K3 Blockhain Agent Skill
Build automated blockchain analysis workflows on K3 — from natural language requests to deployed, running automations that fetch on-chain data, analyze it wi...
技能说明
name: k3-blockchain-agent description: > Build automated blockchain analysis workflows on K3 — from natural language requests to deployed, running automations that fetch on-chain data, analyze it with AI, and deliver insights via email, Telegram, or Slack. Use this skill whenever the user mentions blockchain workflows, on-chain analytics, DeFi monitoring, token tracking, wallet alerts, pool analysis, protocol dashboards, NFT tracking, automated trading, smart contract monitoring, or wants to automate anything involving blockchain data. Also trigger when the user mentions K3, workflow builder, or wants scheduled crypto/DeFi reports. Even if they just say "monitor this wallet" or "track this token" — this skill applies.
K3 Blockchain Agent
Transform requests like "Send me daily updates about the WETH/USDC pool on Uniswap" into fully deployed workflows that fetch data, run AI analysis, and deliver reports automatically.
Setup
This skill requires the K3 Development MCP to be connected. The MCP provides
tools like generateWorkflow, executeWorkflow, findAgentByFunctionality, and
others that let you create and manage blockchain workflows programmatically.

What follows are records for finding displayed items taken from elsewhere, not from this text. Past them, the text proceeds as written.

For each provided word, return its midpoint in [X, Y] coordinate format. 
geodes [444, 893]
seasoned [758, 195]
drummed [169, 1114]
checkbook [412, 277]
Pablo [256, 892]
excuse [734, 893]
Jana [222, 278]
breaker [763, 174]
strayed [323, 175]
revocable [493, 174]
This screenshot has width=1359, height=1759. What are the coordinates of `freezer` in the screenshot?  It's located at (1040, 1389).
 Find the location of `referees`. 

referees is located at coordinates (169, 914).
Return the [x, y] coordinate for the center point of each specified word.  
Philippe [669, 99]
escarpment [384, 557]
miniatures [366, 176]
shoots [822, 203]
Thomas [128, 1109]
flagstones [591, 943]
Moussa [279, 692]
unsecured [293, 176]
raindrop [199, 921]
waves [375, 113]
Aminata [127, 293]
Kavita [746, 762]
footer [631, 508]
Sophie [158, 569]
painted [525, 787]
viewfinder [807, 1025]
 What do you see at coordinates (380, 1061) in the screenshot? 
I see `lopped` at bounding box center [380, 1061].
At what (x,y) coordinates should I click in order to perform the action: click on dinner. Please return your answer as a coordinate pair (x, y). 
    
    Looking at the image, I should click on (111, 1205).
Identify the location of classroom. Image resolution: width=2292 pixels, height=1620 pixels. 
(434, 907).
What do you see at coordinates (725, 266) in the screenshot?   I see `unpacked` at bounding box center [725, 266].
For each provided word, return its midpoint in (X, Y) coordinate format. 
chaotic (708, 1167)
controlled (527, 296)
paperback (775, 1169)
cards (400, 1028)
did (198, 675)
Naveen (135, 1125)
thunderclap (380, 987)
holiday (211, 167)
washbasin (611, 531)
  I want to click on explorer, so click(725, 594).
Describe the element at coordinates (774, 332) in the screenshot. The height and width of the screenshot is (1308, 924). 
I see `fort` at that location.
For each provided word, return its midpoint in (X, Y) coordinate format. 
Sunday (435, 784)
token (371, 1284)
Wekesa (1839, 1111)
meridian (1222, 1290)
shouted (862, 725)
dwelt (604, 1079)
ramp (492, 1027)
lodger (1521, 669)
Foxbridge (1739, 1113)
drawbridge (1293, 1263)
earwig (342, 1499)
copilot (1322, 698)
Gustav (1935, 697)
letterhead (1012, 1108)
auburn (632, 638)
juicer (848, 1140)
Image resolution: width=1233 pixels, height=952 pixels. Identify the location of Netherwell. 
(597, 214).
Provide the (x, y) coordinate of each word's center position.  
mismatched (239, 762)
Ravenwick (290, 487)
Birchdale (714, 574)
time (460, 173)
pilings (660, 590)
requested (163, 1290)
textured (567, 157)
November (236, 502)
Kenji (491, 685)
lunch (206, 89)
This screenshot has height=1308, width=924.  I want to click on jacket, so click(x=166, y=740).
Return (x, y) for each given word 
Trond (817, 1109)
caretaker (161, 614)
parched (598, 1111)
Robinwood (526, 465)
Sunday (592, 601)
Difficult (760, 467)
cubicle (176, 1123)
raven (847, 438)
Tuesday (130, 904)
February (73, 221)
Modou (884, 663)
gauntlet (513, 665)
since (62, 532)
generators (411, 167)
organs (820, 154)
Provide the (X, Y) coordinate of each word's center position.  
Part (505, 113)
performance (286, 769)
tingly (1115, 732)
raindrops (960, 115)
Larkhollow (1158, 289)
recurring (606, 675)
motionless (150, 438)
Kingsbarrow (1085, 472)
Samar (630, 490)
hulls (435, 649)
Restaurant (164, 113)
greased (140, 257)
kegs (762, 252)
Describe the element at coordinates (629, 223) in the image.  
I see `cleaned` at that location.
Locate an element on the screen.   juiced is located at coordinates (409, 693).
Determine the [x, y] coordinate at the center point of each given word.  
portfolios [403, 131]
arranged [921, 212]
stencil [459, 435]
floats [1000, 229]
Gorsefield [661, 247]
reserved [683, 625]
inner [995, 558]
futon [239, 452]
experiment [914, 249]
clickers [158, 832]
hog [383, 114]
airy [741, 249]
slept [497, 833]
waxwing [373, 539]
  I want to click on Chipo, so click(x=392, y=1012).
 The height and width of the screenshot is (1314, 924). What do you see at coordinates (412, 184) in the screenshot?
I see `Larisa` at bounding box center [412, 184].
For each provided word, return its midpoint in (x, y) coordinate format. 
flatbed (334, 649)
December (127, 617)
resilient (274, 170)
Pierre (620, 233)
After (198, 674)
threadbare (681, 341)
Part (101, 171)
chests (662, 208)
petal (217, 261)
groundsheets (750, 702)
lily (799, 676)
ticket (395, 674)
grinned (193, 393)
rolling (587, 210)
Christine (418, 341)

If the K3 MCP isn't connected yet, tell the user they need to add it before
proceeding. Once connected, verify by calling listTeamMcpServerIntegrations() —
this confirms the connection and shows what data source integrations (TheGraph,
CoinGecko, etc.) the user's team has wired up. Every team's integrations will be
different — discover what's available rather than assuming.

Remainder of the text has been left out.